BRIEF:
How many lines in these entries contain the string "Policy"? Reply with the number alone.

DATA SUPPLIED:
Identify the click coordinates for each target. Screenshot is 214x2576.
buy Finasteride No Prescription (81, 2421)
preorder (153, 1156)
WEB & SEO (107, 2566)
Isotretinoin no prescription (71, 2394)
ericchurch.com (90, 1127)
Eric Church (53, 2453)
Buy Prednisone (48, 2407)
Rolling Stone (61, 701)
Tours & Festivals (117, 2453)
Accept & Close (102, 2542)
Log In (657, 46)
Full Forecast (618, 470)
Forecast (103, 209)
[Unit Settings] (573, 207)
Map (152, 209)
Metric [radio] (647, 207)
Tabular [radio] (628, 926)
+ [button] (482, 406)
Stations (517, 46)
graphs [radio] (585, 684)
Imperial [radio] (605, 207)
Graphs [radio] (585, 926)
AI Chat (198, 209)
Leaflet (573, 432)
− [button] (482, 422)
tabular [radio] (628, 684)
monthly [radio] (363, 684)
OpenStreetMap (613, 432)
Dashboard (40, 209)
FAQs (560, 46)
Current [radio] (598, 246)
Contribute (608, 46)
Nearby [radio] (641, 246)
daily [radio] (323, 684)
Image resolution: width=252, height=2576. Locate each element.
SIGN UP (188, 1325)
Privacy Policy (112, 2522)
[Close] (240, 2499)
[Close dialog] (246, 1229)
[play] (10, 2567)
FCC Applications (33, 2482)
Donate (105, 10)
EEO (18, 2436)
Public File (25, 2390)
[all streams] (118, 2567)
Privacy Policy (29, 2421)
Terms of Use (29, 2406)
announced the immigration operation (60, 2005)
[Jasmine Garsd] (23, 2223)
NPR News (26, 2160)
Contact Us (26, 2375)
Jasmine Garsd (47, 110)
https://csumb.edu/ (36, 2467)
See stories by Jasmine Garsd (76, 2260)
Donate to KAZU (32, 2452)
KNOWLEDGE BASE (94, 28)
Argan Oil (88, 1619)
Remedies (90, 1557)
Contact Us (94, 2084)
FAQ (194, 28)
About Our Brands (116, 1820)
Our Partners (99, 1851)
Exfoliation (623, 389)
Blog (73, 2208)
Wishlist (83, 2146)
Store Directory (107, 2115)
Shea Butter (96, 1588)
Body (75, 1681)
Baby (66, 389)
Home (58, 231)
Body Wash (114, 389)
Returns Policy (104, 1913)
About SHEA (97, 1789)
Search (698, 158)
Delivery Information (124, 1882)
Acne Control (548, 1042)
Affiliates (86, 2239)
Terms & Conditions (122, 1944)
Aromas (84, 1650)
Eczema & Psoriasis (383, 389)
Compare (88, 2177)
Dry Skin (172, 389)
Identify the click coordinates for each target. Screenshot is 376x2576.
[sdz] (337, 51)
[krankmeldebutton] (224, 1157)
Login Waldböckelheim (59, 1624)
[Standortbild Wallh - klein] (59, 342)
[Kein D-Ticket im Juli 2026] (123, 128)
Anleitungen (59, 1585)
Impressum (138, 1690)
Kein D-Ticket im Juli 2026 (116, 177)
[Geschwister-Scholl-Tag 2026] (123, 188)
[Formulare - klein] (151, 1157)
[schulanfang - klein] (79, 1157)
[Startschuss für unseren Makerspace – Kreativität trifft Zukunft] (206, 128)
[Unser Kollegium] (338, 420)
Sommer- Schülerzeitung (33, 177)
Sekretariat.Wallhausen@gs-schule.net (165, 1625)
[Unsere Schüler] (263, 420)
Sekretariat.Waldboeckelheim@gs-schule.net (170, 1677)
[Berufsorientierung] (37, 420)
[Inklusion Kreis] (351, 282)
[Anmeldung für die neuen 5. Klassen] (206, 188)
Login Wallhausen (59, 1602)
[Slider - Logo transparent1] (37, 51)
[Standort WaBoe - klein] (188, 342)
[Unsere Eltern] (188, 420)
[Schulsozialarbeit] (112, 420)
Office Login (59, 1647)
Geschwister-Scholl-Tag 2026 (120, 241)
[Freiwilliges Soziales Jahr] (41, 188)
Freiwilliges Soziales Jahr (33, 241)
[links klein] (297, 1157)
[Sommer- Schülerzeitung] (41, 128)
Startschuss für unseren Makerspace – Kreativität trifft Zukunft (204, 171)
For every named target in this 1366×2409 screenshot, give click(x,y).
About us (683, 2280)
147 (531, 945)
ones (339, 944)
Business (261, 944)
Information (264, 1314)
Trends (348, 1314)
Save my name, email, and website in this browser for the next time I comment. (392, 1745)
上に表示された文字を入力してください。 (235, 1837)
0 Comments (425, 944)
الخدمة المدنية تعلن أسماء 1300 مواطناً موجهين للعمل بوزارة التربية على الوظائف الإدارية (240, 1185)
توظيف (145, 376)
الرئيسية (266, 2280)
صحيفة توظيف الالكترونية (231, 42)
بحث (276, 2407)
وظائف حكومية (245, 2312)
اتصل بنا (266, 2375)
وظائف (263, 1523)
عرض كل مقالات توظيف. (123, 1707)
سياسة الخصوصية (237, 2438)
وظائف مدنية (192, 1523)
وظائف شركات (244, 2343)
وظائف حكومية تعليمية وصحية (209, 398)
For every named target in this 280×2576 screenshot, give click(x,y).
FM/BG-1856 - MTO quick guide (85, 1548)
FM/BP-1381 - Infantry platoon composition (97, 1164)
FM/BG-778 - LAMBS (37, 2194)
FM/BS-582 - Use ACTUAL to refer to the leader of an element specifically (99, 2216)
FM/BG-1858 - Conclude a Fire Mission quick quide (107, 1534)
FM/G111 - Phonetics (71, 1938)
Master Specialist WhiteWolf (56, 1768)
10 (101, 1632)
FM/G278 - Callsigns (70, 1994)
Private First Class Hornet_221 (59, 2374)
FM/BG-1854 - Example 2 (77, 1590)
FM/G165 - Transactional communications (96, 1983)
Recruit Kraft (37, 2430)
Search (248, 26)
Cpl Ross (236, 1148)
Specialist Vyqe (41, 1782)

RESULT:
3